* _Records from a dataset_
━━━━━━━━━━
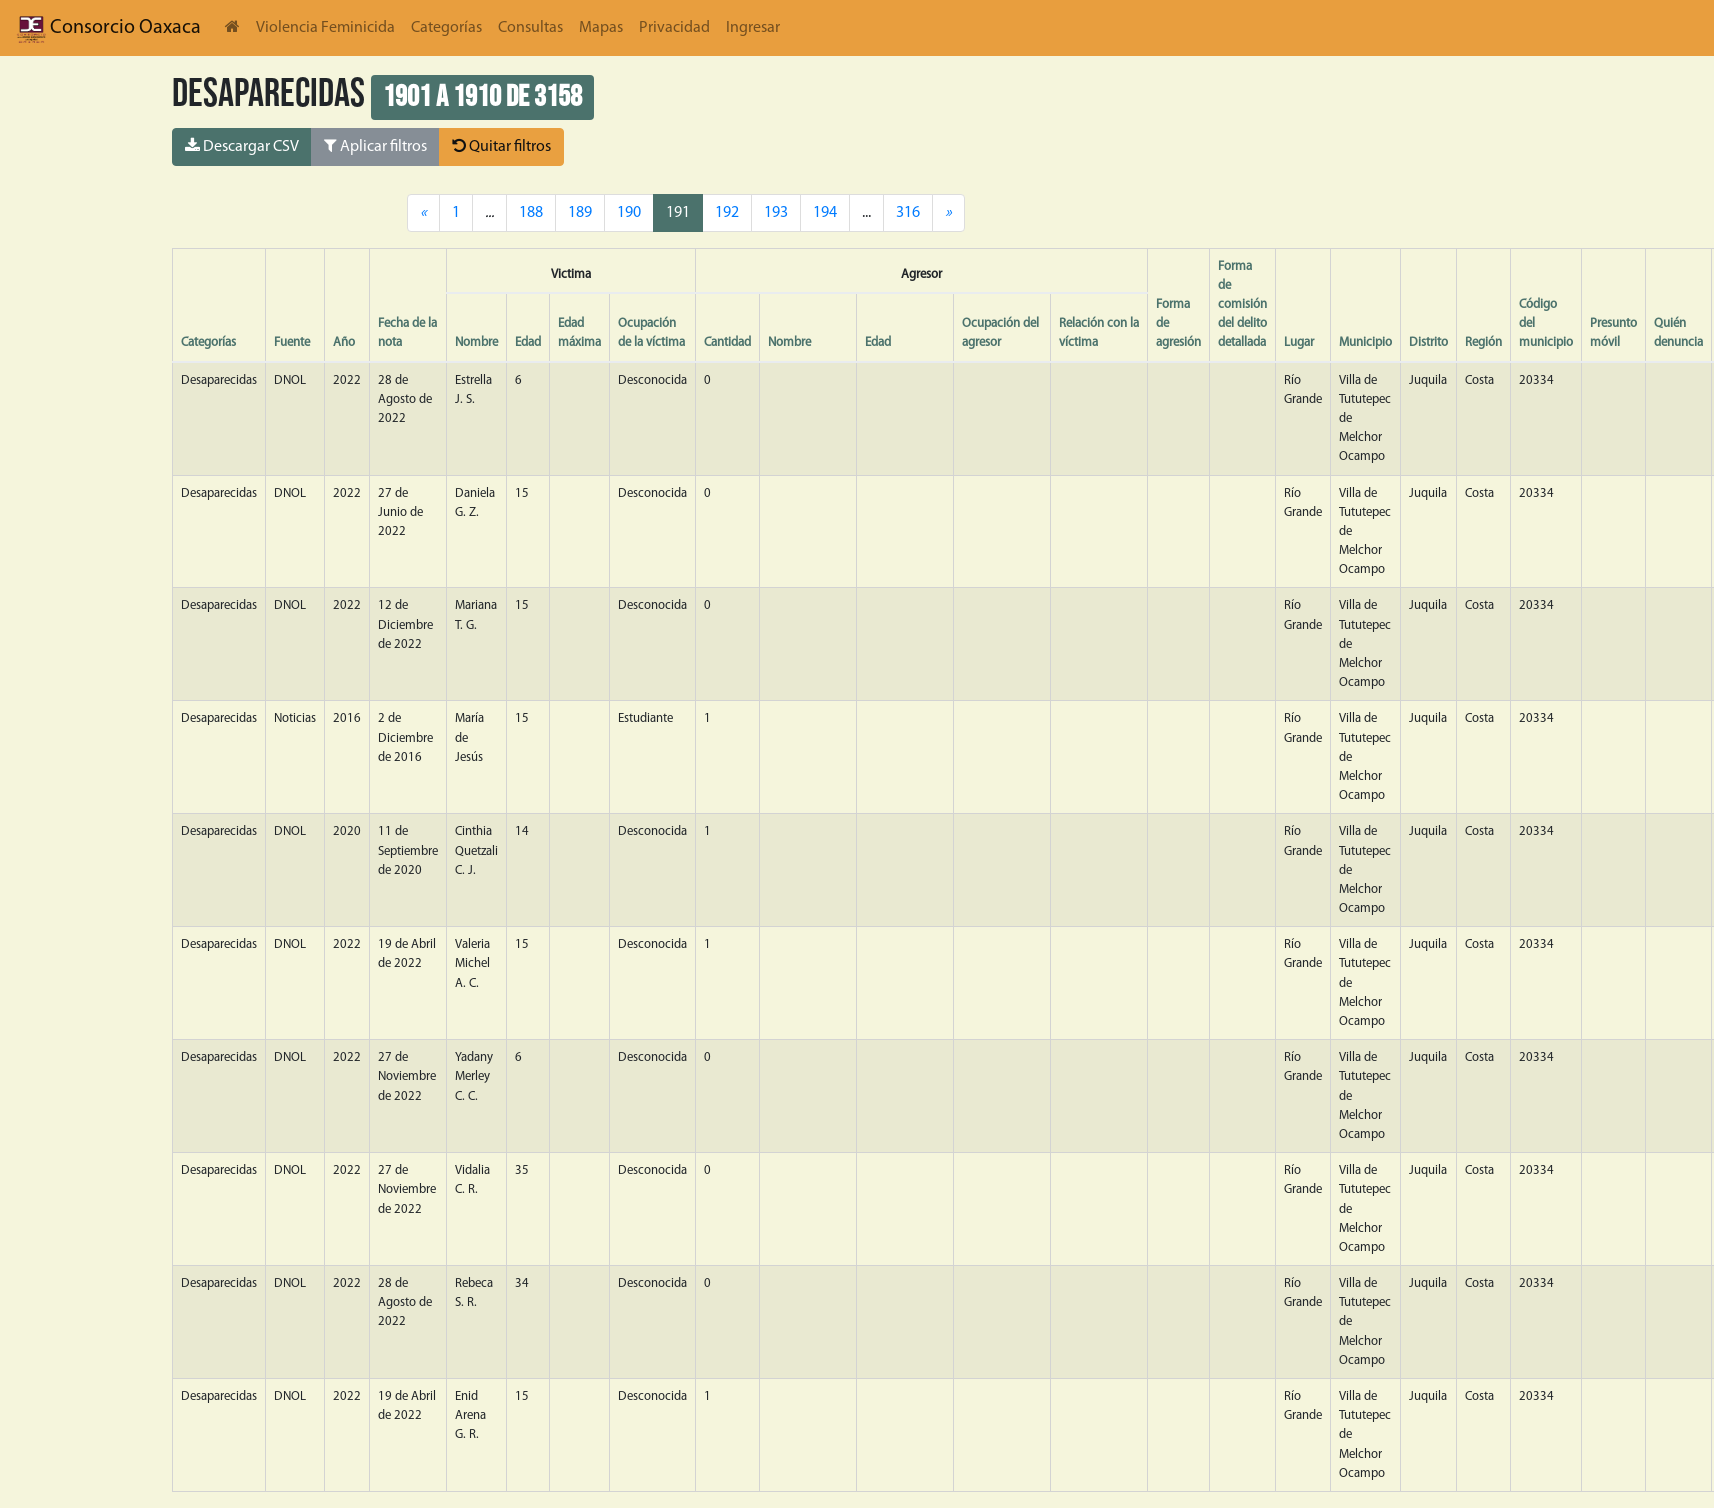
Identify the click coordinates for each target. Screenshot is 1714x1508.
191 (678, 213)
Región (1483, 342)
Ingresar (753, 28)
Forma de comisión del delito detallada (1242, 305)
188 (531, 213)
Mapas (601, 28)
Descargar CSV (242, 146)
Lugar (1299, 342)
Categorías (446, 28)
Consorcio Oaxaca (108, 28)
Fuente (292, 342)
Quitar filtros (501, 146)
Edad (528, 342)
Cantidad (727, 342)
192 (727, 213)
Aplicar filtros (375, 146)
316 (908, 213)
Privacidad (674, 28)
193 (776, 213)
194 (825, 213)
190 (629, 213)
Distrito (1428, 342)
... (866, 213)
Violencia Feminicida (325, 28)
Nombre (476, 342)
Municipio (1365, 342)
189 (580, 213)
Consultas (530, 28)
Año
━━━━━━━━━━
* _What is being asked_
Recast every line of the records above as a JSON list of strings, one string per line, with blank lines omitted. Leave the pictures out of the answer.

* _Expected answer_
[
  "Identify the click coordinates for each target. Screenshot is 1714x1508.",
  "191 (678, 213)",
  "Región (1483, 342)",
  "Ingresar (753, 28)",
  "Forma de comisión del delito detallada (1242, 305)",
  "188 (531, 213)",
  "Mapas (601, 28)",
  "Descargar CSV (242, 146)",
  "Lugar (1299, 342)",
  "Categorías (446, 28)",
  "Consorcio Oaxaca (108, 28)",
  "Fuente (292, 342)",
  "Quitar filtros (501, 146)",
  "Edad (528, 342)",
  "Cantidad (727, 342)",
  "192 (727, 213)",
  "Aplicar filtros (375, 146)",
  "316 (908, 213)",
  "Privacidad (674, 28)",
  "193 (776, 213)",
  "194 (825, 213)",
  "190 (629, 213)",
  "Distrito (1428, 342)",
  "... (866, 213)",
  "Violencia Feminicida (325, 28)",
  "Nombre (476, 342)",
  "Municipio (1365, 342)",
  "189 (580, 213)",
  "Consultas (530, 28)",
  "Año"
]